In addition, he said it’s simply not safe.

“People are driving home after being awake 24 or 28 hours, as I was this last time,” Lavelle said. “It’s simply dangerous, and we should stop it before someone gets hurt or killed, and that’s what I propose to do next year.”

The Delaware Constitution allows the General Assembly to call itself back into session if necessary. Lavelle said while it’s reasonable to resume work for a few minutes after midnight, there’s nothing that requires his colleagues to work until 8 a.m.

State Rep. Paul Baumbach questioned Lavelle’s motives in a post on Twiter Friday morning. The Newark Democrat wondered in his statement “in a tough budget year will he support the big head committee making any decisions before June 29th? He didn’t in 2017, and this led to the very late session work.” Baumbach added, “If he is still unwilling, then this current proposal is 100% showboating.”
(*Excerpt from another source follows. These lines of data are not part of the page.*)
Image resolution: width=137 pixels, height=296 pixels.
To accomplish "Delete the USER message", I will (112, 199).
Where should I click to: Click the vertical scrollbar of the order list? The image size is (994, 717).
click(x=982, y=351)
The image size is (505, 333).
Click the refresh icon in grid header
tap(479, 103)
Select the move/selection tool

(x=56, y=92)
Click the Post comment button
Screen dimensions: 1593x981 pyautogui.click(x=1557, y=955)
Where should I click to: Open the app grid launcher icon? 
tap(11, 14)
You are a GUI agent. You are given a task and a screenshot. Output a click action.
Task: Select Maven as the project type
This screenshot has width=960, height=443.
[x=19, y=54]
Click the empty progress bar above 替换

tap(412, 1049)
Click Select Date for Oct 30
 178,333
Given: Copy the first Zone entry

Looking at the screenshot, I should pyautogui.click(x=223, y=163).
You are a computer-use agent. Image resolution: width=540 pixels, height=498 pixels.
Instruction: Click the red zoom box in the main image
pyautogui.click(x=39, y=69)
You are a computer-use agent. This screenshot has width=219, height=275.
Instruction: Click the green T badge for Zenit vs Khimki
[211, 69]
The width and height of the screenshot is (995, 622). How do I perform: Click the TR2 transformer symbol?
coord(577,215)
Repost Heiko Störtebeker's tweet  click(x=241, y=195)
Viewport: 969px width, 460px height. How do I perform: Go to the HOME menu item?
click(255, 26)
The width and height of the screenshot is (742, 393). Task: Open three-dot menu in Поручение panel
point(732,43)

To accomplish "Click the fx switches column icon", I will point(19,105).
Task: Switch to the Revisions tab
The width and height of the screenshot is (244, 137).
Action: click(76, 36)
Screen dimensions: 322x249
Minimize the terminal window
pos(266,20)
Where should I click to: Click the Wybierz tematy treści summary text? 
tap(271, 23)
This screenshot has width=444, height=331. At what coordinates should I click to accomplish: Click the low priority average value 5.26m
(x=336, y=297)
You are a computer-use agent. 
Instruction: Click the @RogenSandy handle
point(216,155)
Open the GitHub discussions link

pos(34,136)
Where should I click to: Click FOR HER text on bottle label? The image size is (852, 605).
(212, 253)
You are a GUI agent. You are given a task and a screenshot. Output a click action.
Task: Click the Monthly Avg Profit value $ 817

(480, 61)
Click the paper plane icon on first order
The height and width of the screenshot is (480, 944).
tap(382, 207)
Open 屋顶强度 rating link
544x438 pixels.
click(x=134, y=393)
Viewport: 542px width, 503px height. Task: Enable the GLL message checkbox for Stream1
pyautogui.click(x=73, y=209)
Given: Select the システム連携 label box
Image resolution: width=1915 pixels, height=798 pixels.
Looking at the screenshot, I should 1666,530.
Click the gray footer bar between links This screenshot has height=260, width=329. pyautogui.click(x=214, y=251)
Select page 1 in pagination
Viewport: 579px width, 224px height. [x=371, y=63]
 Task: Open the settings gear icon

Lavelle said attorneys are currently discussing the best way to make the constitutional amendment. He said legislators could start their day earlier — or just stop procrastinating. “We pass so many pieces of legislation in the last three or four days. Why are we waiting so long?” he said.

“Most of these bills fly through with no controversy. I can understand—I don’t agree with it—but I understand holding controversial issues to the end. But it becomes a volume issue, so I think there’s ways to figure that out.”